Records from a collection:
▼
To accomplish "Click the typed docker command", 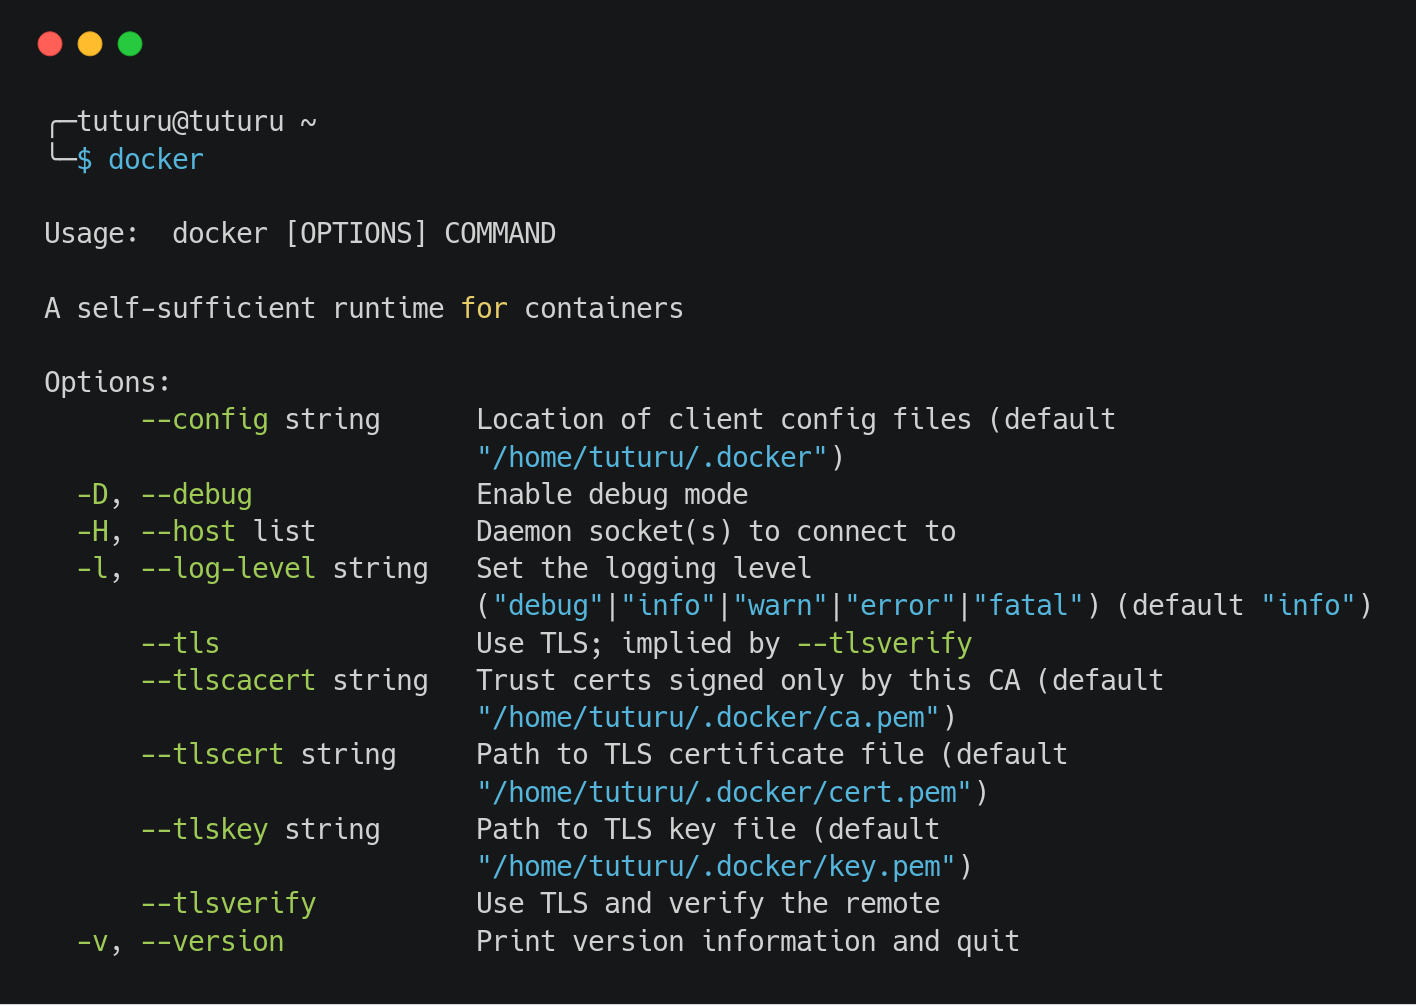I will [x=156, y=160].
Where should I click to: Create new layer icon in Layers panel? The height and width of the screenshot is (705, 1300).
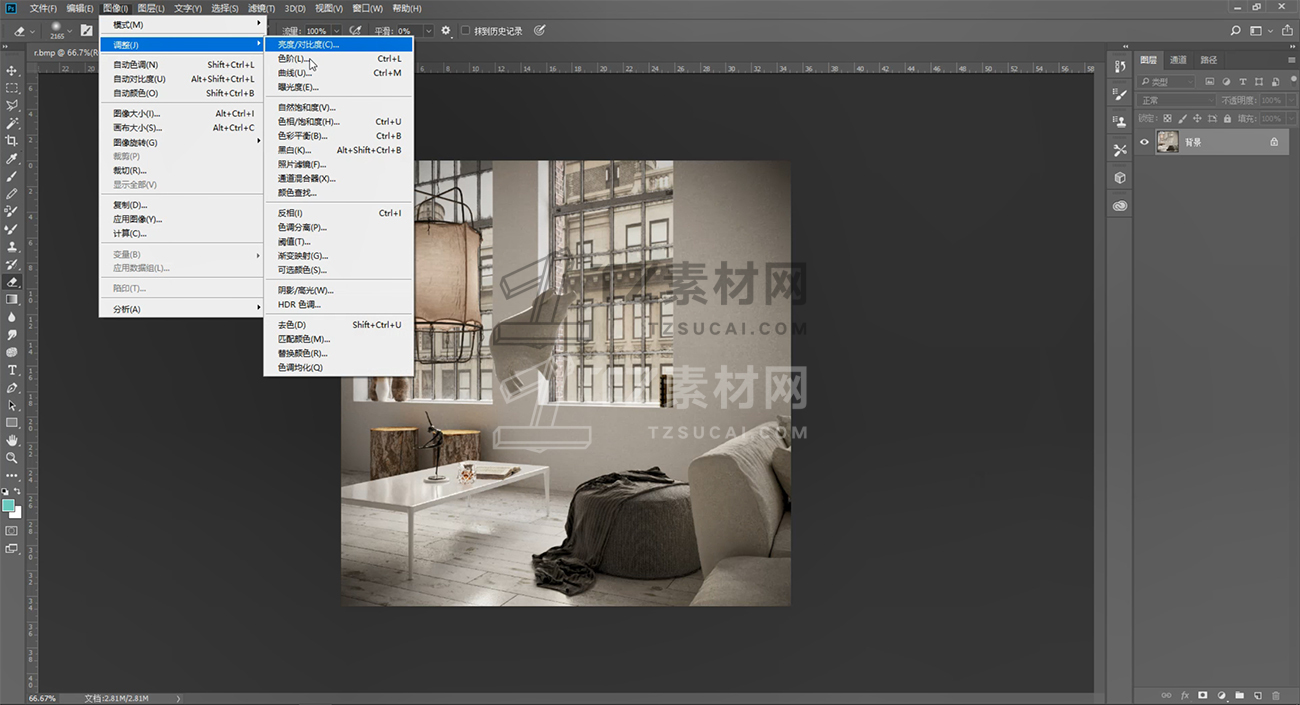[1257, 695]
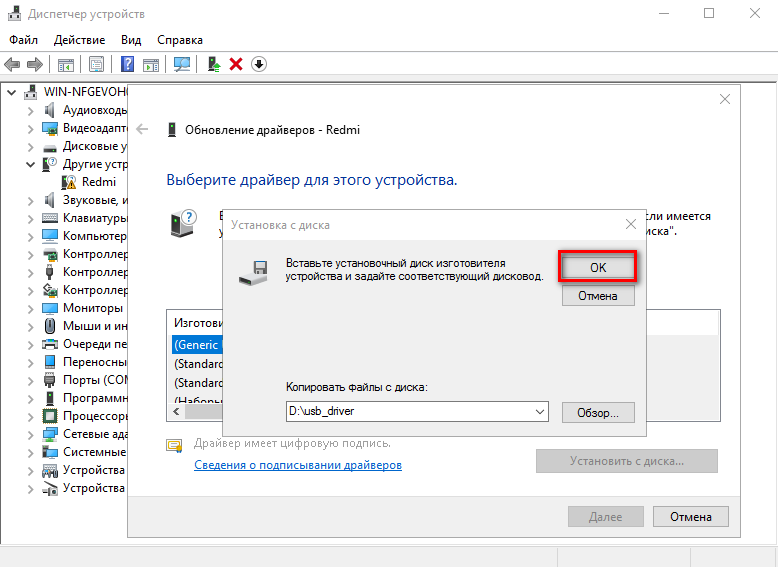
Task: Collapse the Другие устройства tree node
Action: pos(30,164)
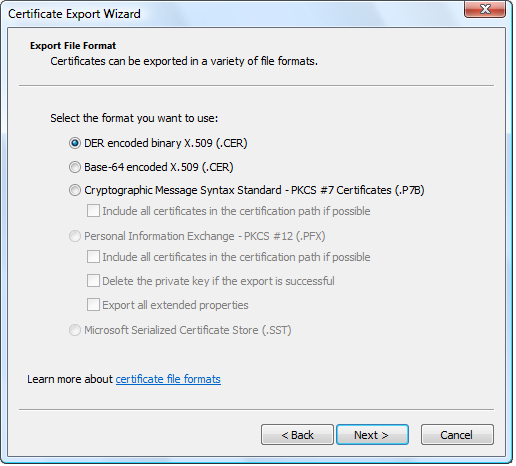This screenshot has width=516, height=466.
Task: Choose Base-64 encoded X.509 (.CER) option
Action: tap(75, 167)
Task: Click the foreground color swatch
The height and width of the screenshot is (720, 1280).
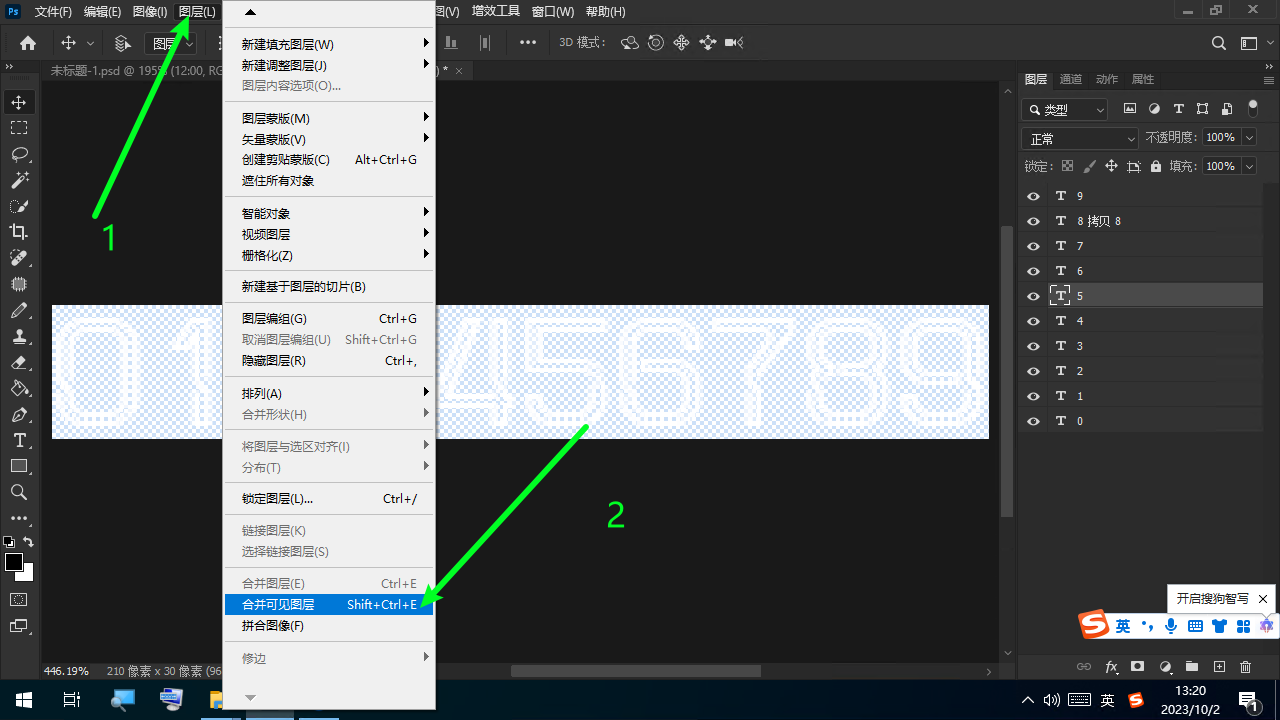Action: coord(14,562)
▲
*Assigned task:* The line holding "Where should I" starts the copy and the line holding "Task: Click the foreground color swatch" ends it. Repeat those two lines above and all between them exactly, leaving out pictures.

*Exercise solution:*
Where should I click to: Create new layer icon in Layers panel? The height and width of the screenshot is (705, 1300).
[1257, 695]
Task: Collapse the Другие устройства tree node
Action: pos(30,164)
This screenshot has width=516, height=466.
Task: Choose Base-64 encoded X.509 (.CER) option
Action: tap(75, 167)
Task: Click the foreground color swatch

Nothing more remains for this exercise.